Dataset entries
────────

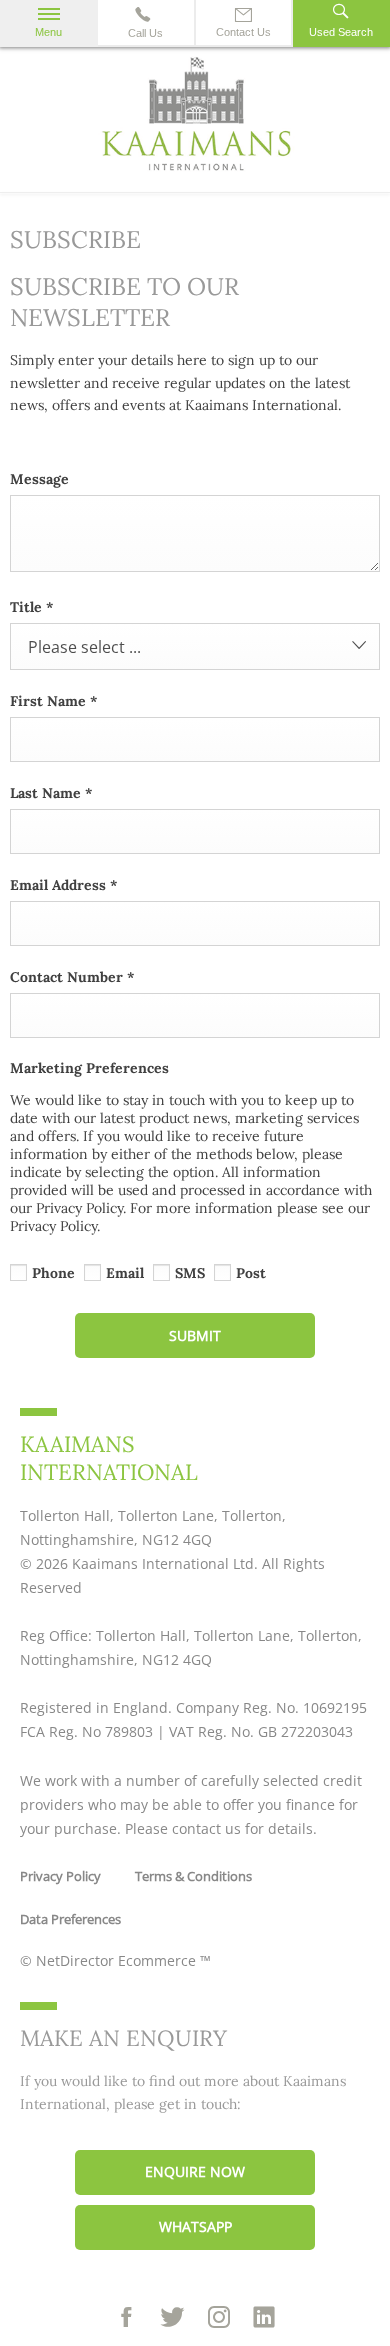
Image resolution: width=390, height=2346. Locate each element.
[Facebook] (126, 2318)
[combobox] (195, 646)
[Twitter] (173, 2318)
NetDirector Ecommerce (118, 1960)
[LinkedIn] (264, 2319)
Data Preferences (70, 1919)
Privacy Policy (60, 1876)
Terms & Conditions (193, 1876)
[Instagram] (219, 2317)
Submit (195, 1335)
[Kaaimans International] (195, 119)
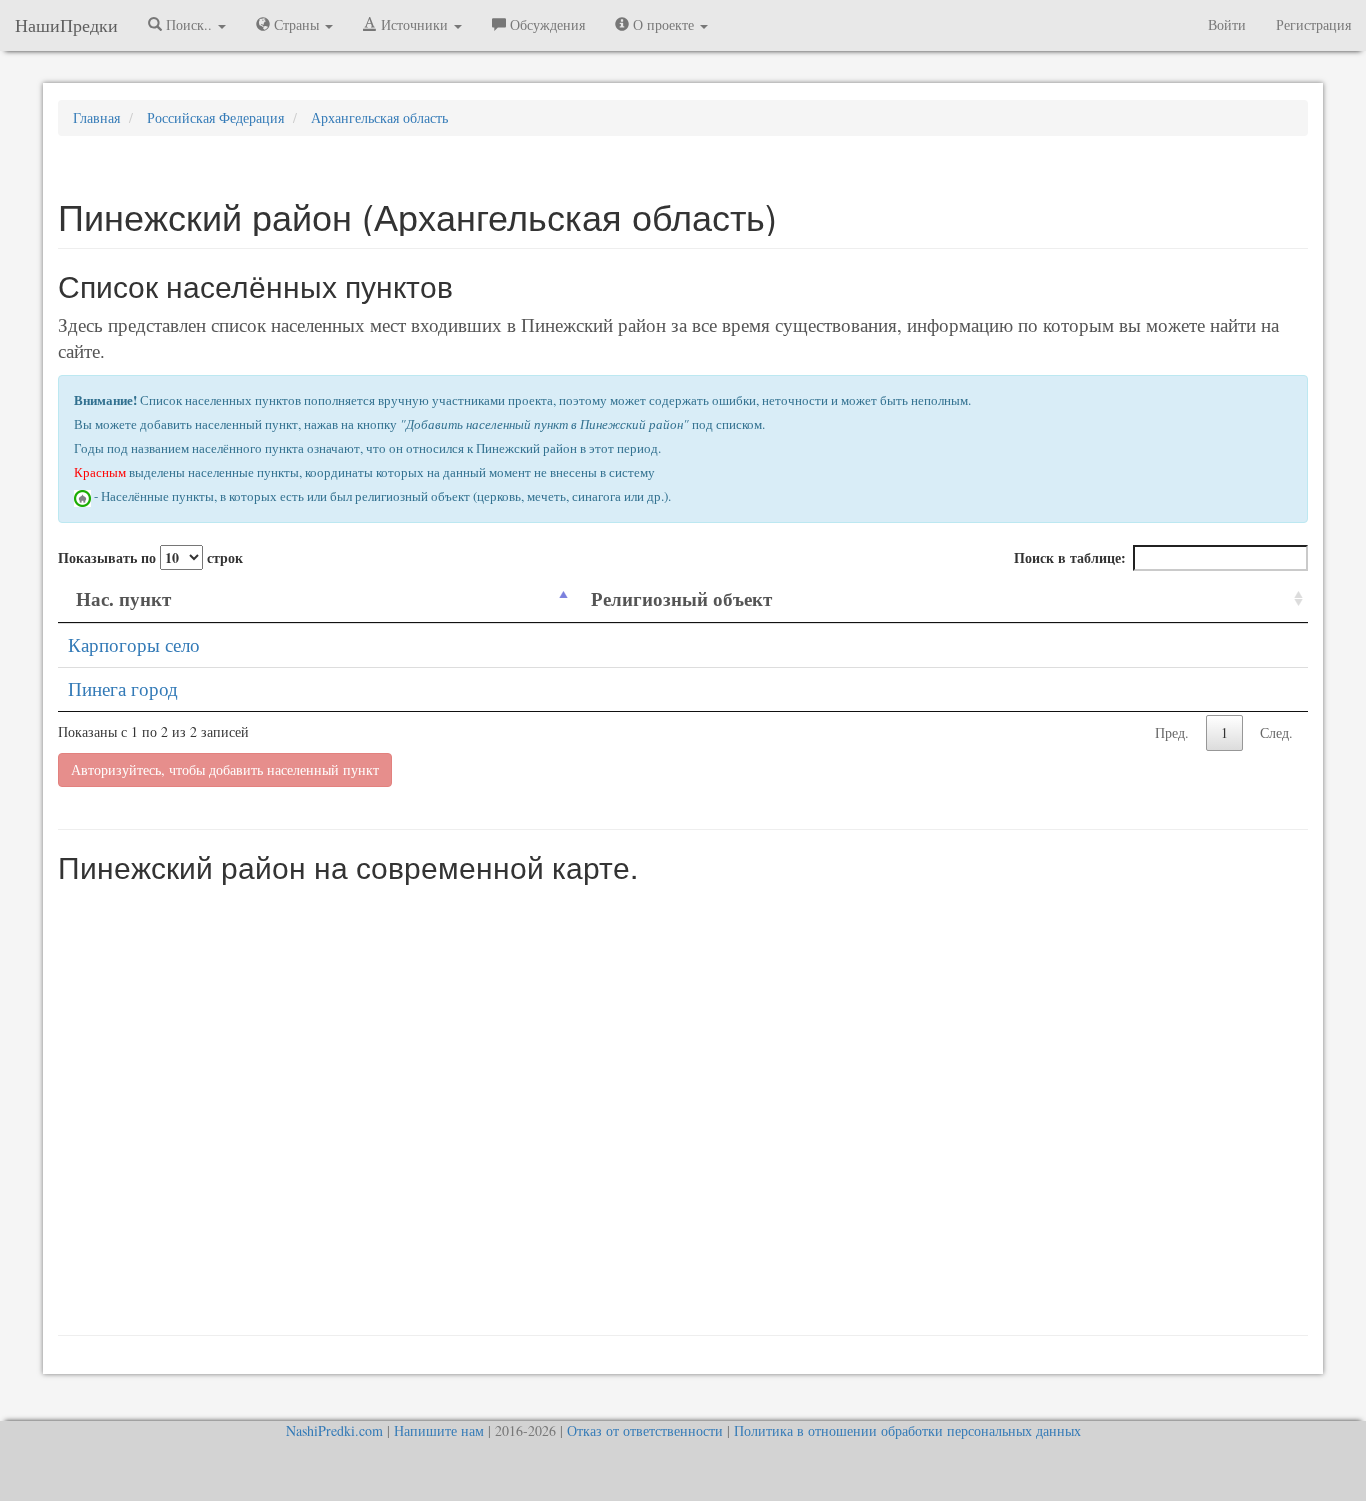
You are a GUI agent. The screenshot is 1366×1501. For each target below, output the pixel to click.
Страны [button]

────────

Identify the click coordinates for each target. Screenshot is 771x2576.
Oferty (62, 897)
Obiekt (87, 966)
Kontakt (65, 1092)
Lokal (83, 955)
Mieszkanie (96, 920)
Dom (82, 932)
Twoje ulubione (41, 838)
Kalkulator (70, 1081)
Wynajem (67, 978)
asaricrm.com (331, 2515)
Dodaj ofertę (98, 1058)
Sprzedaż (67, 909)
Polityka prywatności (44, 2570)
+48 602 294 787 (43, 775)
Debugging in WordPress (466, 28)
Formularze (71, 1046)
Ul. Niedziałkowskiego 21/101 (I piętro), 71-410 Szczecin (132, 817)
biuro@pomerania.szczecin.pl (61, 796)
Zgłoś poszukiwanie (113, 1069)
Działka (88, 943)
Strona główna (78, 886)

────────

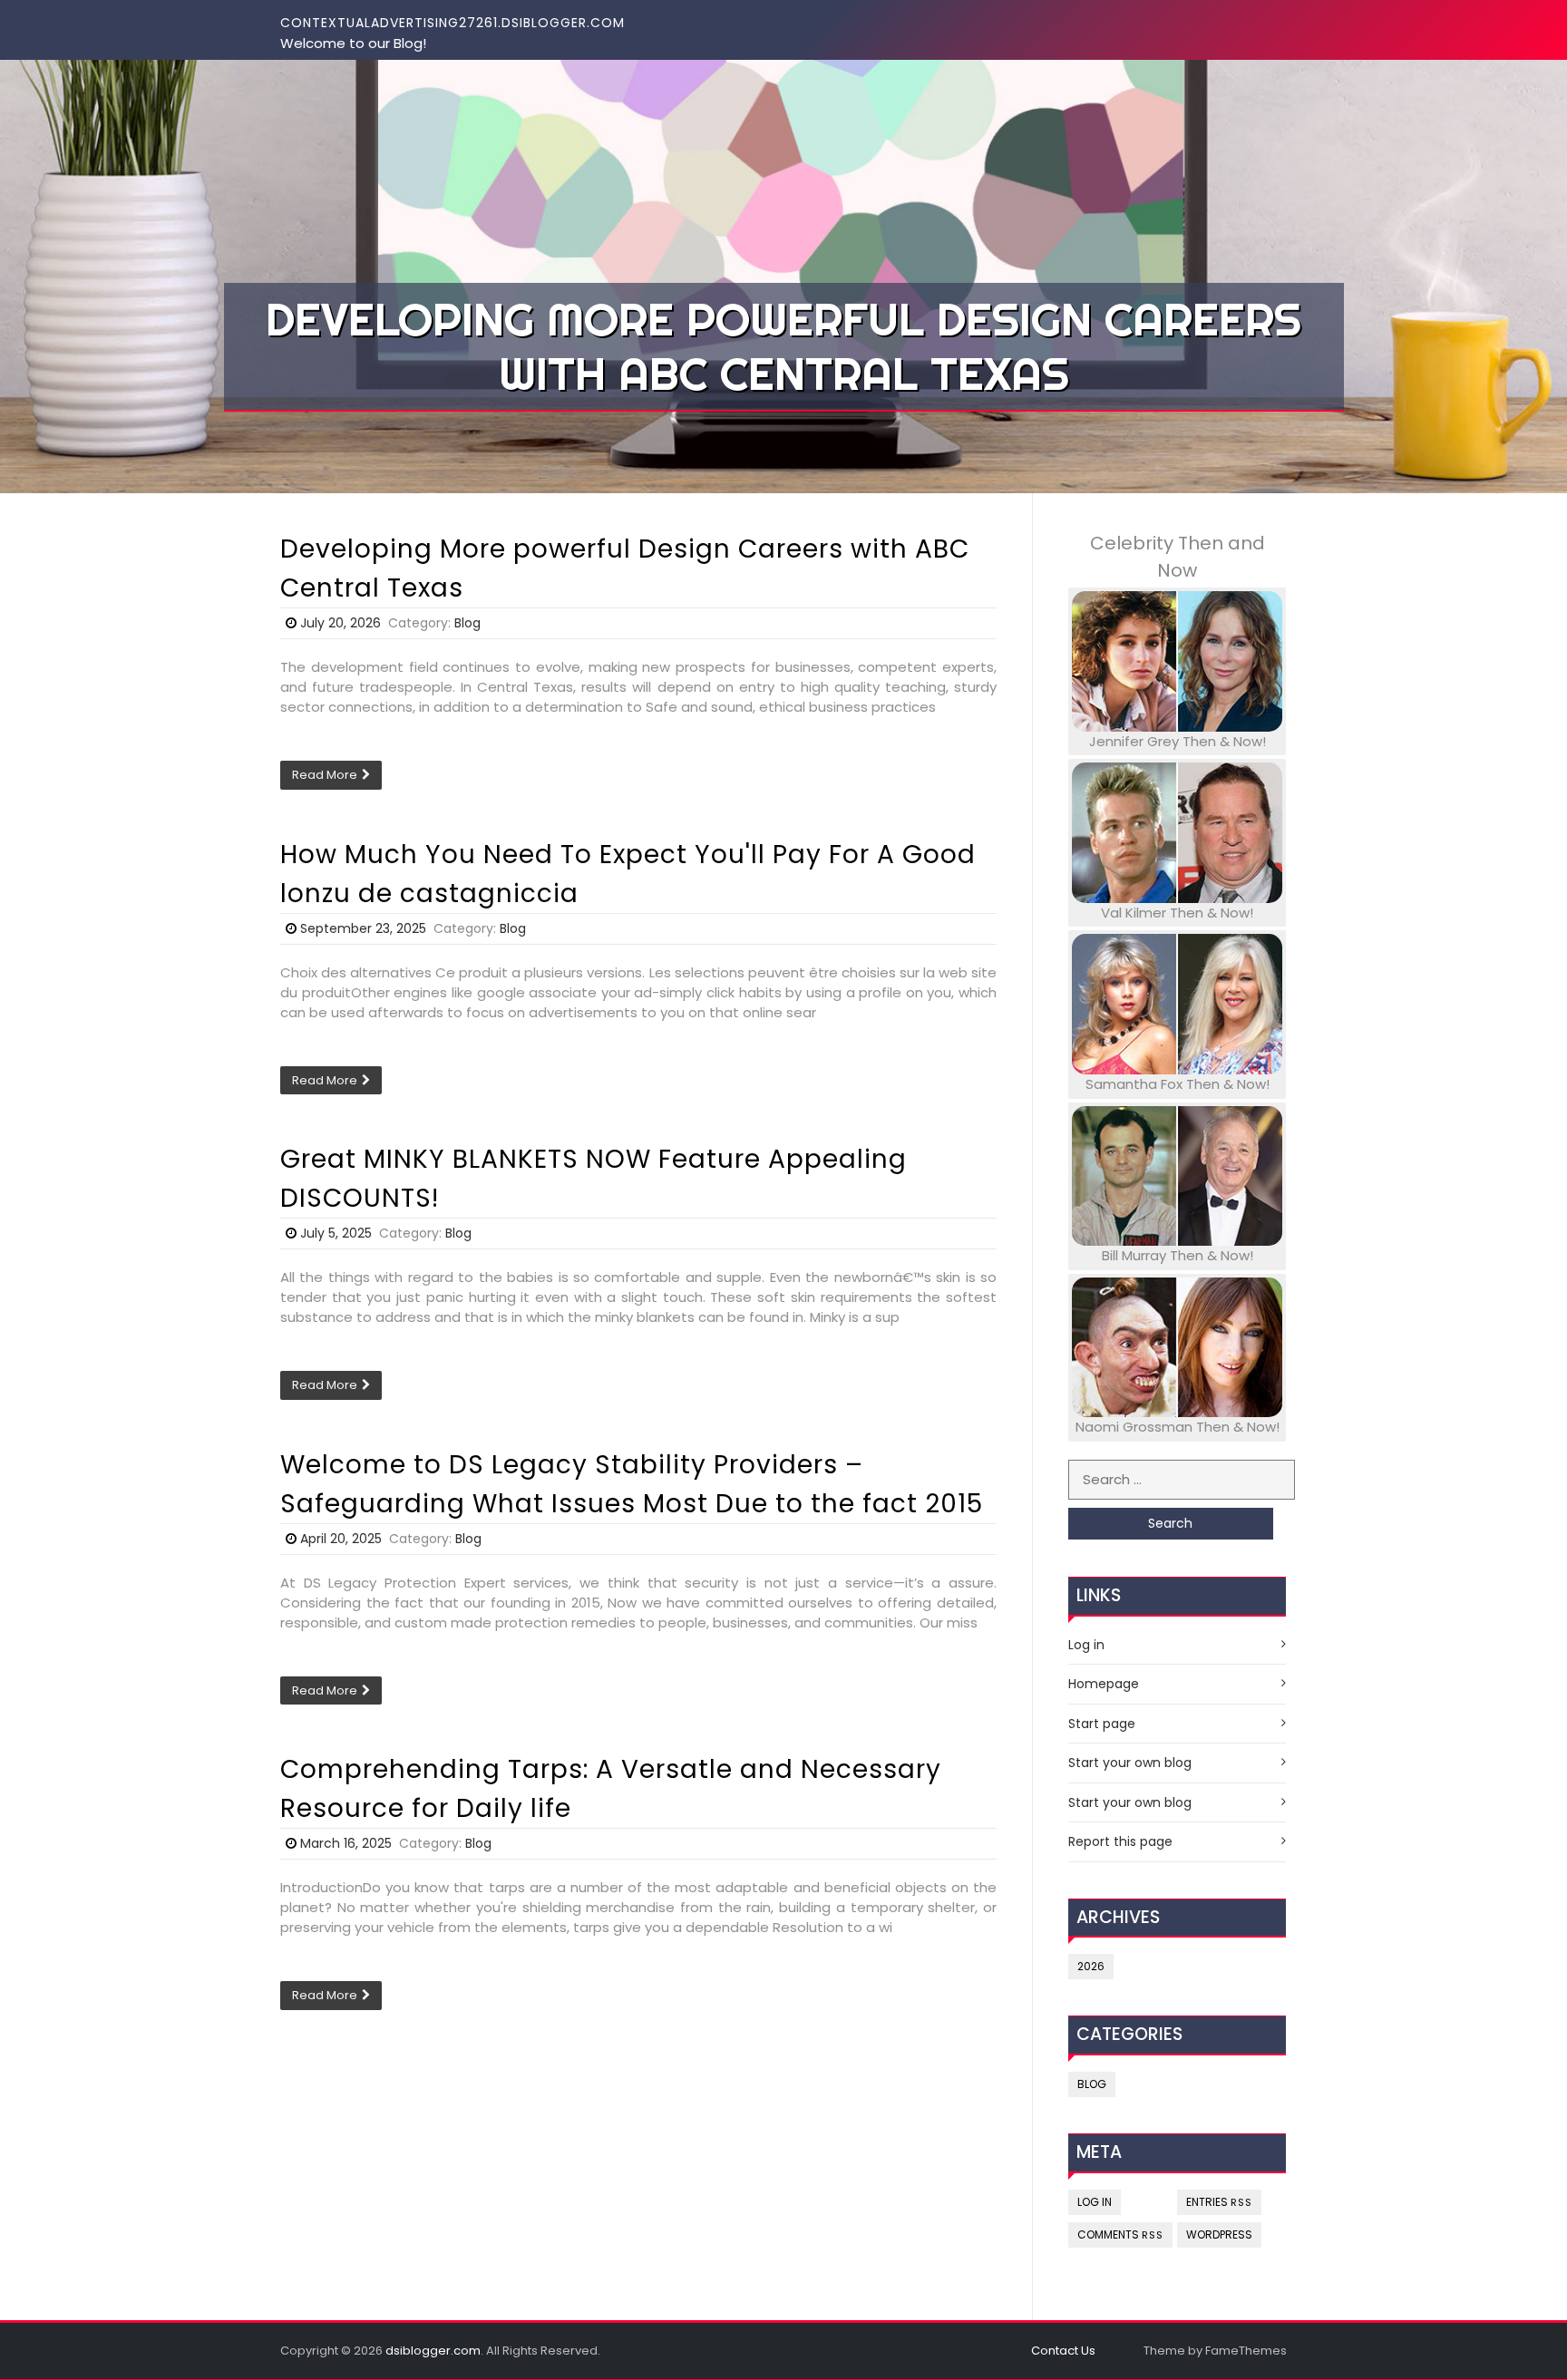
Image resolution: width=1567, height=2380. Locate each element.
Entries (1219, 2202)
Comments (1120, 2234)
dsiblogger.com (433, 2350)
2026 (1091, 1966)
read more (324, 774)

────────

• _ASSIGNMENT_
Show the lines of the entries that include the string "Image", copying each in full.

• _TASK ANSWER_
Image resolution: width=390, height=2346. Locate each element.
Image resolution: width=1567, height=2380. Locate each element.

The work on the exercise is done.